Giuliani, McCain Tout Bush As Strong Wartime Leader
The first night of the Republican National Convention featured speeches by former New York City Mayor Rudy Giuliani and Sen. John McCain. Both speakers made the case for President Bush as a strong wartime leader, with McCain devoting much of his remarks to a spirited defense of the Iraq war and Giuliani focusing on the 9/11 attacks and Bush's response to them. ABC News Radio says "Giuliani recalled the 9/11 attacks and said, 'Thank God George Bush was President.'" CBS News Radio reports that "speaker after speaker focused on the destruction caused by al Qaeda just four miles away at Ground Zero. . . . Republicans want to stress here that Mr. Bush has kept the country safe and there is no reason to change course now." NPR notes McCain, "a friend of Democratic nominee John Kerry, refused to criticize the Senator." Instead, Knight Ridder reports McCain "devoted a large measure of his speech to a rousing call for political unification in the war on terror, a struggle he described as 'the test of our generation.'"
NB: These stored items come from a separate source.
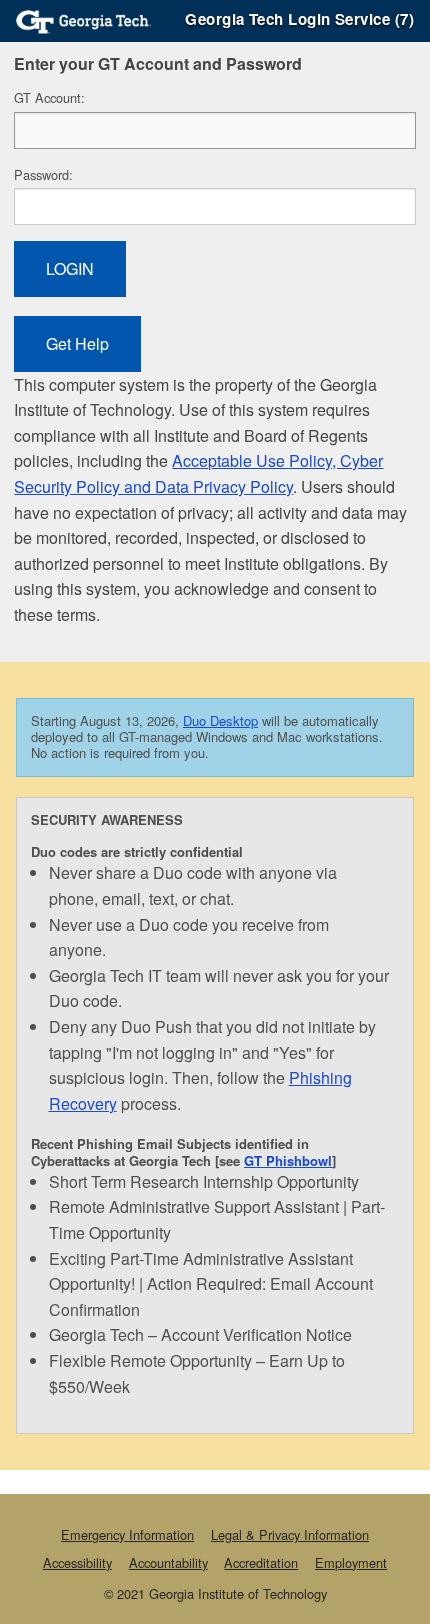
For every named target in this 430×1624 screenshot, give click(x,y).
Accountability (168, 1562)
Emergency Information (127, 1534)
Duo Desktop (220, 720)
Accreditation (261, 1562)
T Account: (49, 97)
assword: (43, 174)
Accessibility (77, 1562)
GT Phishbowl (288, 1160)
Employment (351, 1562)
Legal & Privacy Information (290, 1534)
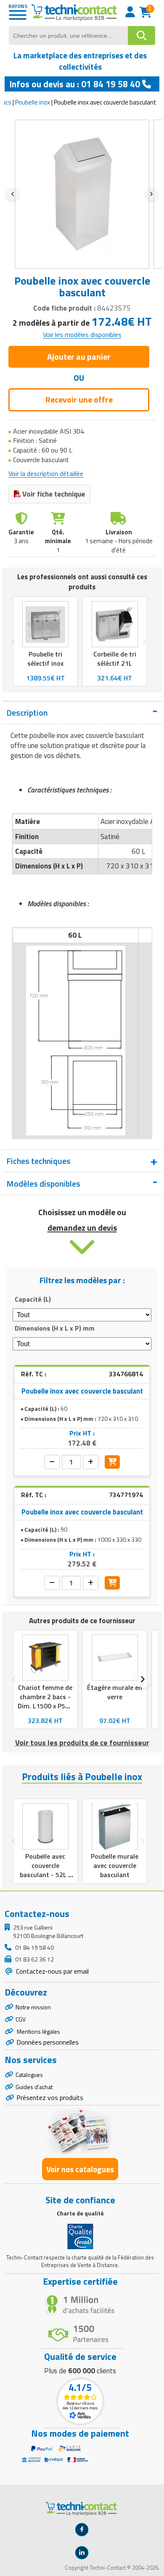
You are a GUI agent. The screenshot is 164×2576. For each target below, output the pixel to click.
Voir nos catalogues (80, 2169)
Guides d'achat (34, 2086)
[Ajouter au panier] (112, 1462)
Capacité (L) (33, 1299)
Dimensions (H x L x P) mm (55, 1328)
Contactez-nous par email (51, 1971)
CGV (21, 2019)
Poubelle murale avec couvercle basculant (114, 1865)
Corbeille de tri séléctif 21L (114, 658)
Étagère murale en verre (114, 1692)
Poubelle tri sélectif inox (45, 658)
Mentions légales (38, 2031)
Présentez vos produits (49, 2097)
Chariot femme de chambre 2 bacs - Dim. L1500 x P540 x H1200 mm (45, 1701)
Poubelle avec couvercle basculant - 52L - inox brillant (45, 1870)
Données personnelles (47, 2042)
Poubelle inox (32, 102)
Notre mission (33, 2007)
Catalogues (29, 2074)
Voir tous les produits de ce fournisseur (82, 1742)
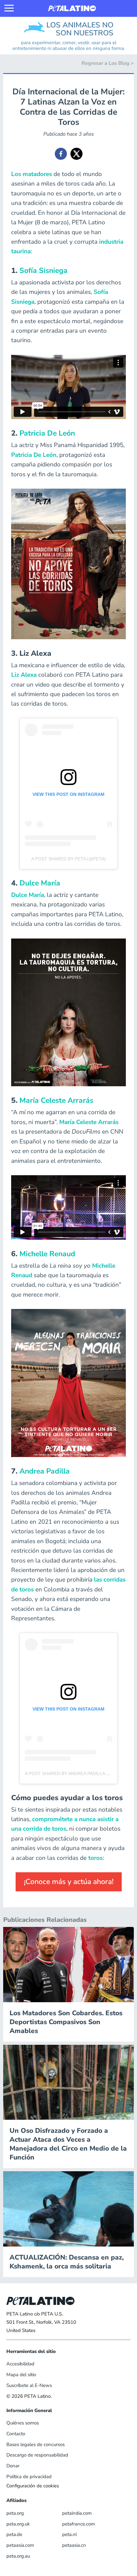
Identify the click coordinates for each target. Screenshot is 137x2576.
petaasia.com (20, 2545)
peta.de (14, 2534)
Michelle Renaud (47, 1254)
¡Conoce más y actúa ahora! (68, 1882)
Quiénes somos (22, 2423)
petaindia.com (77, 2513)
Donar (12, 2466)
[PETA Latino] (72, 8)
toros (95, 1858)
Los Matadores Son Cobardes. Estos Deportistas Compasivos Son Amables (66, 2022)
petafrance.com (78, 2524)
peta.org (15, 2513)
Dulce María (39, 883)
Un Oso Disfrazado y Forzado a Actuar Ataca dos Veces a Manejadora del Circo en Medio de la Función (68, 2144)
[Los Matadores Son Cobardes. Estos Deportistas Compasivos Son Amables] (68, 1964)
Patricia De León (47, 433)
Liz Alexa (24, 675)
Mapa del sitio (21, 2374)
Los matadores (31, 174)
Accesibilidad (20, 2364)
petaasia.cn (74, 2545)
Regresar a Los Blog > (108, 63)
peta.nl (69, 2534)
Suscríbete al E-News (29, 2385)
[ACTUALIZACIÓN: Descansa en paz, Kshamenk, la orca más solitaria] (68, 2208)
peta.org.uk (18, 2524)
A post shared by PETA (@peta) (68, 858)
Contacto (15, 2433)
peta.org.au (18, 2556)
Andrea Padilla (44, 1471)
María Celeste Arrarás (56, 1100)
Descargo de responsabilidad (37, 2455)
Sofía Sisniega (43, 270)
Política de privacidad (29, 2476)
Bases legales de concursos (35, 2444)
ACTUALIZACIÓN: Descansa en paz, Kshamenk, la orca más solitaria (67, 2262)
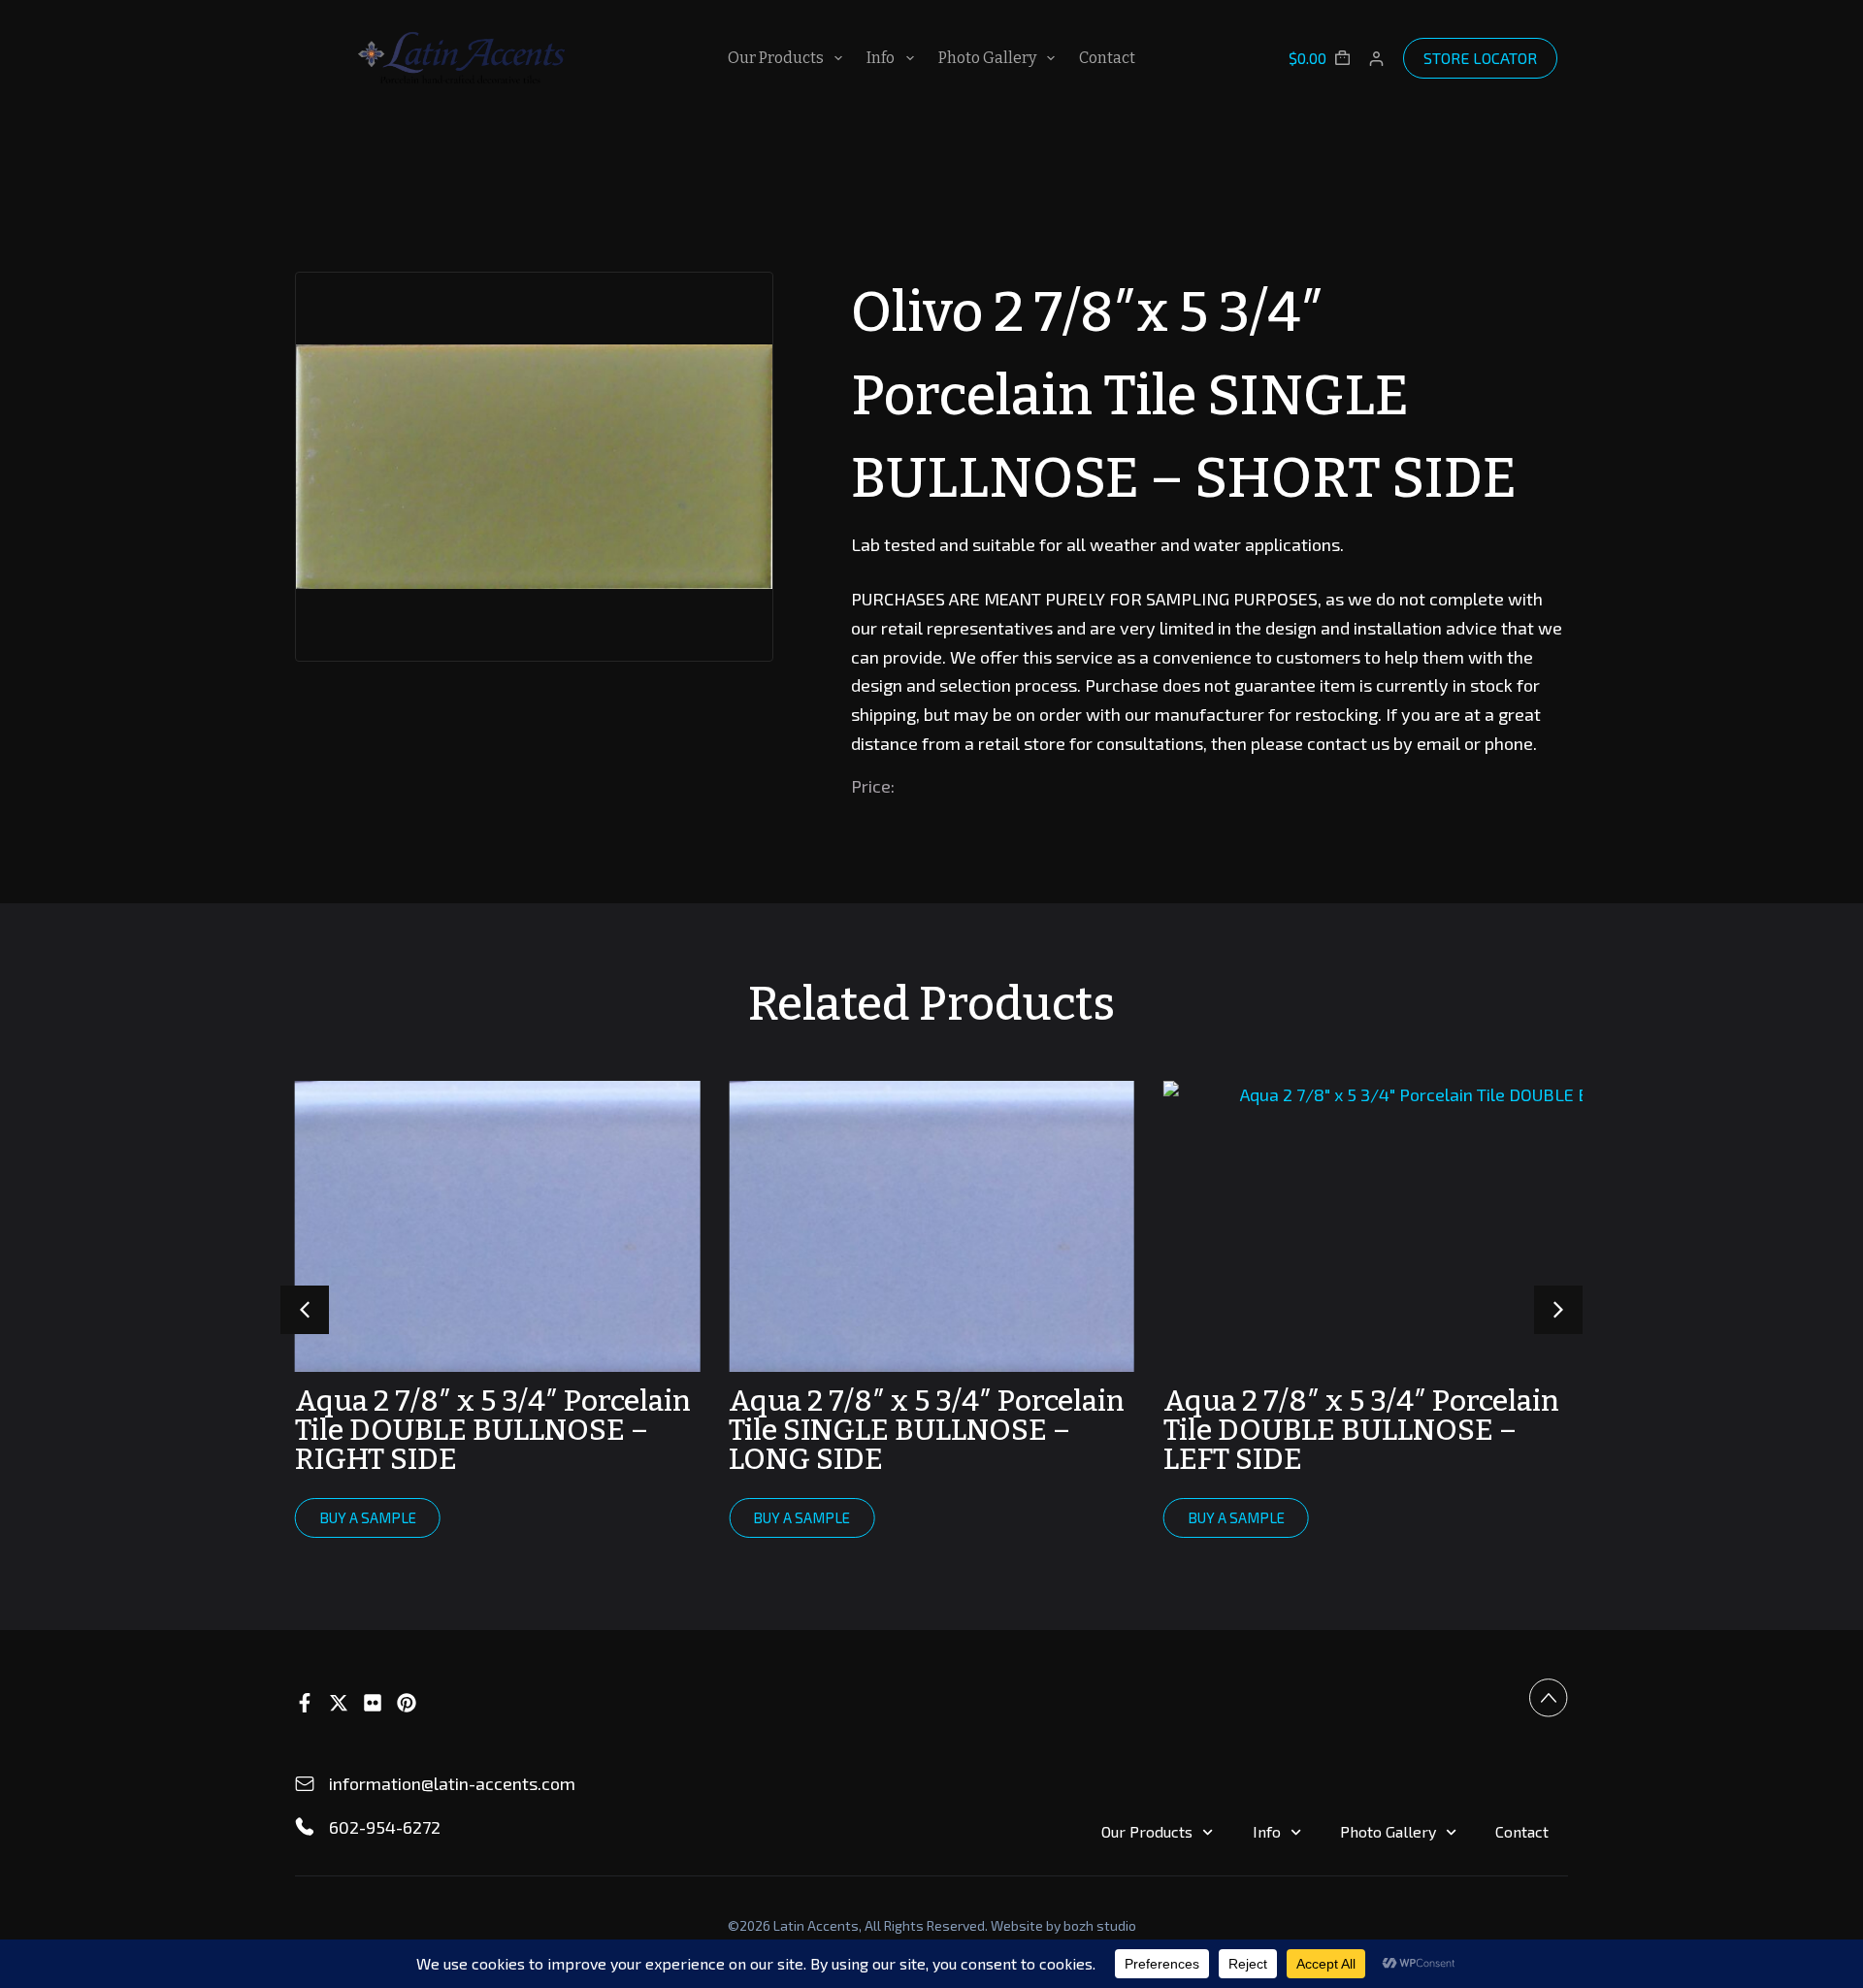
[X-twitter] (338, 1702)
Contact (1107, 58)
As they made their case for Bush, notes USA Today, last night's speakers "belittled Democratic nominee John Kerry as offering a weaker, wavering and uncertain alternative in perilous times." The Los Angeles Times says Kerry was described as "weak-kneed and wavering." The Wall Street Journal adds that while McCain "eschewed attacking Mr. Kerry, Mr. Giuliani was not so restrained." The New York Times quotes Giuliani saying, "My point about John Kerry being inconsistent is best described in his own words, not mine, when he said and I quote John Kerry 'I actually did vote for the $87 billion before I voted against it.'" Giuliani "shrugged dramatically, and reminded his audience of the campaign slogan of Mr. Kerry's running mate, Senator John Edwards of North Carolina. 'Maybe this explains John Edwards's need for two Americas one where John Kerry can vote for something and another where he can vote against the same thing,' he said."
First-Night Speakers Used Phrases From Bush's Stump Speech.
According to the New York Times, "as speaker after speaker streamed across the Madison Square Garden podium, the phrases about President Bush, terror and Iraq had a familiar ring the ring of Mr. Bush's stump speeches. 'Osama bin Laden is on the run,' J. Dennis Hastert, the speaker of the House, said in a speech that was similar to Mr. Bush's frequent statements on Al Qaeda. The president, Mr. Hastert added, 'has taken the fight to the terrorists,' a version of wording that Mr. Bush repeated last weekend from Miami to Ohio to West Virginia. 'We are safer than we were on Sept. 11,' Senator John McCain of Arizona said in the evening, echoing a favorite line of Mr. Bush. 'But we're not yet safe. We are still closer to the beginning than the end of this fight.'" Giuliani, "who campaigned with Mr. Bush in New Mexico, returned home with one of Mr. Bush's favorite lines about the Democratic nominee, Senator John Kerry of Massachusetts. Mr. Kerry 'declared himself an antiwar candidate,' Mr. Giuliani said. 'Now he says he's pro-war. At this rate, with 64 days left, he still has time to change his position at least three or four more times.'" The Pittsburgh Post-Gazette also notes that McCain echoed "the president's own words in a Sept 20, 2001 address to a Joint Session of Congress in the wake of the 9/11 attacks" as he said, "He has not wavered. He has not flinched from the hard choices. He will not yield. And neither will we."